The whole thing pretty much chewed up a twenty. ``Don't tighten 'em down too much, now,'' he said as I left. ``Be the devil to pay next time you gotta change 'em.''
I remember thinking that was good advice. I also recall wondering how he knew I didn't know that already. When I thought about it, of course, the answer was obvious. It wasn't that I didn't have grease under my nails or that I talked like someone from away. It was that, until that very moment, I didn't own a plug wrench.
Now, you can go a long way in life with just a screwdriver and a pair of pliers. But you can't be serious about cars without a more refined set of tools.

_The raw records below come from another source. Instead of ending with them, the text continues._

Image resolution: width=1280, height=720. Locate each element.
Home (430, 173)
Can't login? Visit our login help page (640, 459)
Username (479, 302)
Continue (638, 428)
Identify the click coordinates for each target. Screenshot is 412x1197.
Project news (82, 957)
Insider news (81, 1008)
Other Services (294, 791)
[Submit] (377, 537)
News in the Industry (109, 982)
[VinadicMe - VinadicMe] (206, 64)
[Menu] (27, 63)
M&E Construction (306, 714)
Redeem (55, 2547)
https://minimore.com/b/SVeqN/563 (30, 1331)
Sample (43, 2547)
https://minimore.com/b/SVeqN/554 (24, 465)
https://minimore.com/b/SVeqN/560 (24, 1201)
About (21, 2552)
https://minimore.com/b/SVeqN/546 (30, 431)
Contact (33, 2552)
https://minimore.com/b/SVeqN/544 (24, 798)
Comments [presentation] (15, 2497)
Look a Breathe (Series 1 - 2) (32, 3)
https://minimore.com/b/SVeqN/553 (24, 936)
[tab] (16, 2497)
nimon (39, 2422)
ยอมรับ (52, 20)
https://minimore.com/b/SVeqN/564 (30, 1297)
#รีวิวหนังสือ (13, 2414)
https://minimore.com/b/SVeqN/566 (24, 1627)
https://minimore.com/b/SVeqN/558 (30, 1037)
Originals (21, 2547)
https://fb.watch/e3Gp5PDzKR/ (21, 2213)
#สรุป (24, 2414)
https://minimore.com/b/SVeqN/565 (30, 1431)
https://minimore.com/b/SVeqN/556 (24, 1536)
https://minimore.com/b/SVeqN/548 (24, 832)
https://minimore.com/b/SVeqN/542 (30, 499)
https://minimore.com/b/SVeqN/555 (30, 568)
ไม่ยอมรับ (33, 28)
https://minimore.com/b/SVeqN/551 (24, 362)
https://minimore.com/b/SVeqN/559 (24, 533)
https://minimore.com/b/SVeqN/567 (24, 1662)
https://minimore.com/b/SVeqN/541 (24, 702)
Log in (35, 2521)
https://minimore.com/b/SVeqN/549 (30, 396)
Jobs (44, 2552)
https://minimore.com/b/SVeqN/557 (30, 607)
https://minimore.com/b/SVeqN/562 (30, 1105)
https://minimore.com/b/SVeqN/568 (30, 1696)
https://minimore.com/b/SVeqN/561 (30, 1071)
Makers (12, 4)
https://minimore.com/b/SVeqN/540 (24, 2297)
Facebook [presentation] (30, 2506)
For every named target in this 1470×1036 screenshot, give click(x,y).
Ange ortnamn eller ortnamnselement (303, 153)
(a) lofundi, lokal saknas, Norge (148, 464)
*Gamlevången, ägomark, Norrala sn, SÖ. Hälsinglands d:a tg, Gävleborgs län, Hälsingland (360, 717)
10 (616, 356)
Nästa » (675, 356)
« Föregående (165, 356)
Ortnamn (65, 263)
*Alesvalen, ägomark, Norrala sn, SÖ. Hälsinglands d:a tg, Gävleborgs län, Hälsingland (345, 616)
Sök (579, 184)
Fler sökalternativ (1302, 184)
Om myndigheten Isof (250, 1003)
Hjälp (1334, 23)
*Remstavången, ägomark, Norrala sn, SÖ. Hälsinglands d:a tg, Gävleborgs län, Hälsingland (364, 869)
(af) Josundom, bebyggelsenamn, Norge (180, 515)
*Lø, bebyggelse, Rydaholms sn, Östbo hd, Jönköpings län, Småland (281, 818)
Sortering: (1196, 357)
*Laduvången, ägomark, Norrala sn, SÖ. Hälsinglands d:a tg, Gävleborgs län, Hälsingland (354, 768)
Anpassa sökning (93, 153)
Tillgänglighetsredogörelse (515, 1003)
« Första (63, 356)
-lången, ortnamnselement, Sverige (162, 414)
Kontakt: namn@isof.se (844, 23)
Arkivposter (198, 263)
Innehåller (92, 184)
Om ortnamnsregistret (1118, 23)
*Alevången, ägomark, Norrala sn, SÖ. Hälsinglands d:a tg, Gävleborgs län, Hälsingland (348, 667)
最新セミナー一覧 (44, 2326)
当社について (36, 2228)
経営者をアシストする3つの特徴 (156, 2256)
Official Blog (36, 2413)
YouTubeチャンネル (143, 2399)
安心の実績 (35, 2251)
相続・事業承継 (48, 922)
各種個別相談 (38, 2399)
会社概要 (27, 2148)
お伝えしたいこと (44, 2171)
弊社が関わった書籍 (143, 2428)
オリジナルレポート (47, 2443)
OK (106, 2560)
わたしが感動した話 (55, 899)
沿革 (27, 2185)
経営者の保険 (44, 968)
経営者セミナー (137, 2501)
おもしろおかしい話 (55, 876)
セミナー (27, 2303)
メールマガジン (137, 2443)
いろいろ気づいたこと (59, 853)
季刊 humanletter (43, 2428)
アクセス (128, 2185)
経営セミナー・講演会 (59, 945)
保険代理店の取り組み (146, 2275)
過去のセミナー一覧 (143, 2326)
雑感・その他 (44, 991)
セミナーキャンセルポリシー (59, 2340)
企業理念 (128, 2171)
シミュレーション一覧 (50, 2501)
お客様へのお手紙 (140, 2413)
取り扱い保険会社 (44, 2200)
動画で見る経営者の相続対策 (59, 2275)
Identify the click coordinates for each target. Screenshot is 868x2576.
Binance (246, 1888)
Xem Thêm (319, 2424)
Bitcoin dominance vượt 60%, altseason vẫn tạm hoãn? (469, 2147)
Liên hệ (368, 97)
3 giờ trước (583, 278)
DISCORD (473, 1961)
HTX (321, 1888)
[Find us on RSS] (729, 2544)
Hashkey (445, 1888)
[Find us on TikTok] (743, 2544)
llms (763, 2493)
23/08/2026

In fact, you can measure that seriousness, that maturity, by the kind of tools you own. The more tools you buy, the more you find they resemble one another - almost identical on the outside, hiding their peculiar strains of usefulness within. If you care about tools, you come to relish those shades of gray.
Which is true with words, too. It's in the subtle distinctions, not the broad swaths, that works of great precision get done. In the end, that's also where individuality resides. I guess that's what I would have said to you that night at the game - that, in some small way, maturity and individuality arise from differentiation. You go through the years building up a vocabulary - just as you build up a tool collection. It gets stocked with fancy words and thunderous phrases - and with plain, accurate, kitchen-variety terms. And for what? Sometimes for great occasions. And sometimes just to deal with the weather. But always so that, when the time comes, the tool fits the job.